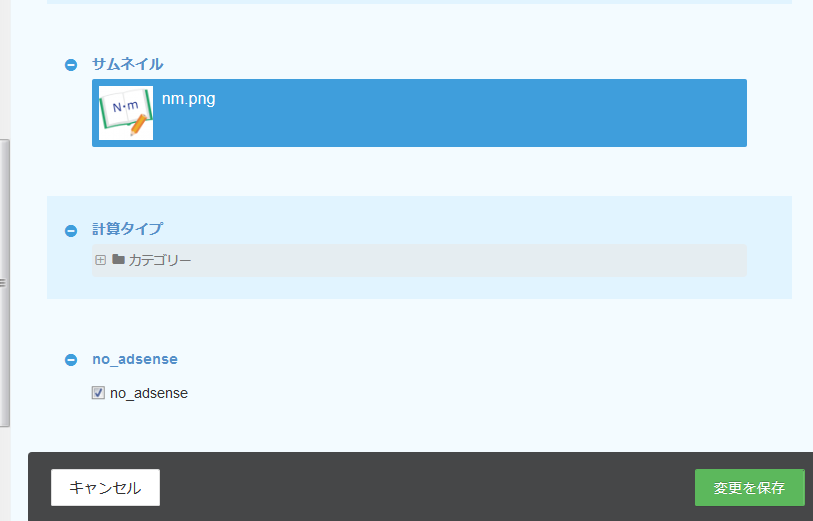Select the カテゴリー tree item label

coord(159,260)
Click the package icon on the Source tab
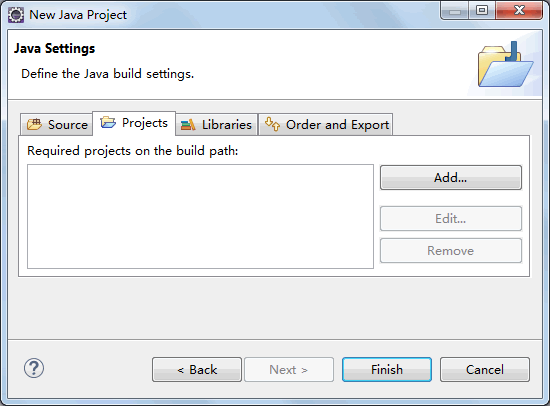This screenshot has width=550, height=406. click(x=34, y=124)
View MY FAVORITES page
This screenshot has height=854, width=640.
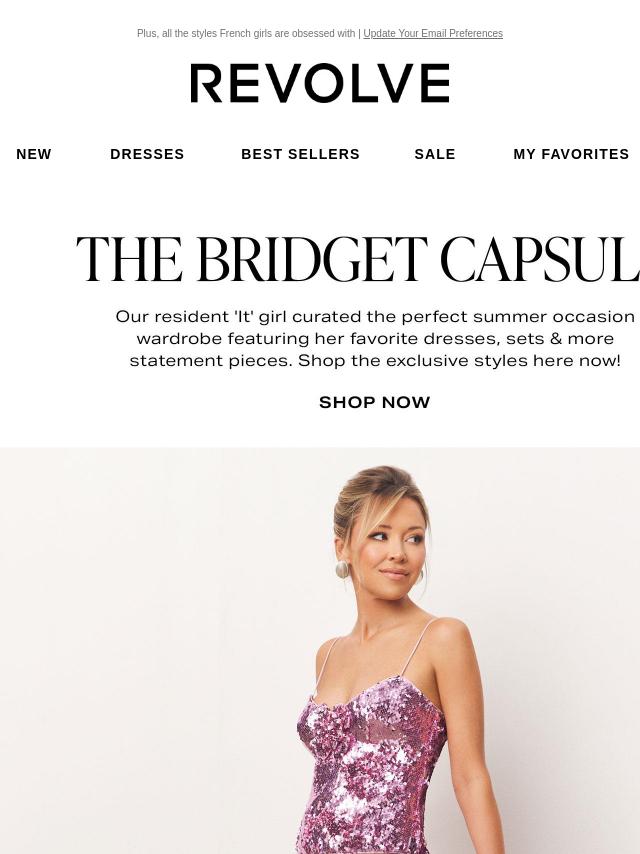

================

• _TASK STATEMENT_:
Transcribe exactly, and only, the lines from the one with "Click the package icon on the Source tab" through the final line of the data above. The pictures stay out.

• _SOLUTION TO THE EXERCISE_:
Click the package icon on the Source tab
This screenshot has width=550, height=406. click(x=34, y=124)
View MY FAVORITES page
This screenshot has height=854, width=640.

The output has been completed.